Though he mourned the death of his son, Wrecca was pleased to see Elfnóth grow into a fine warrior, joining him as a housecarl of Thane Dagred. In time, Wrecca’s hostility towards the thane’s family subsided and his love for his lord returned. They rode together and drank together and Wrecca was well rewarded by his lord for his years of service. Though the death of their son had brought Sungifu and Wrecca closer together for a time, soon Wrecca returned to his old ways and neglected his wife and daughter in favor of the company of his lord and the knights of Snowbourn. He consorted with other women once more, but Sungifu remained in the fraught marriage for the sake of making sure Frideswíth had a father. For a time, things returned to the way they were before Wiglác’s death. This all changed, however, when Fastred, the hot-blooded son of Thane Dagred, took on leadership of the thane’s knights. He fell to arrogance when pursuing a band of raiding orcs into an ambush—there Elfnóth and ten other knights were shot full of orc-arrows and died, with only a few making it out alive.
In his grief and his rage, Wrecca remembered the past injuries he had suffered from the thane’s kin—the death of his son and sister-son and too the past feuds that had once embroiled the two families. Though he spoke fairly to his lord, Wrecca did not forget these pains, and served his lord with a bitter heart.

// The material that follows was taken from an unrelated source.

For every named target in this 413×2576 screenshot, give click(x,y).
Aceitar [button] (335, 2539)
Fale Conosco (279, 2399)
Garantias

When a band of orcs came to Rohan the next summer and Thane Dagred sallied out to meet them with but a few of his warriors, he and his men were surprised and pierced by orc-darts—dying, he cried out for the small band of reinforcements that Wrecca led to aid him, to which Wrecca replied:
‘Recall the death of my son and my sister-son for the recklessness of your kin, Dagred Thane; yours is a bolder line that mine and more lucky. The Thane of Walstow requires aid up the river, and we shall join young Fastred in defending him. Yours is a storied lineage of lords, and you descended from such noble blood shall surely not perish so easily.’
Dagred soon died after Wrecca’s riders rode past him and Fastred became the new Thane of Snowbourn. Fastred, angered that Wrecca would let his father die, banished the knight from Snowbourn. Wrecca attempted to have his wife and daughter leave with him, but Sungifu refused, not wishing to put up with the man’s feud any longer. Wrecca then struck her in anger, slapping her across the cheek. For this he was quickly divorced, and Wrecca left Snowbourn alone, with only his steed Ellenróf as a companion. Now he wanders the Mark fighting as he has before, searching for glory and fame and the status Thane Fastred ripped from him.
His ex-wife Sungifu and his estranged daughter Frideswíth remain in Snowbourn. He remains fond of his sister Wulfrún and his brother-in-law Elfstan, and at times he will speak of his dead son and sister-son.
The foes of Rohan, wherever they might be. Fastred of Snowbourn and all others who have slighted him and his kin.
The play of swords, games of strength, and the battle-songs of Rohan.
Unpaid debts, the lonesome wilderness, and the cruel turn of Fate.
To win glory and have his name live on after his death.
‘The fearless, the ruthless, these alone will achieve victory.’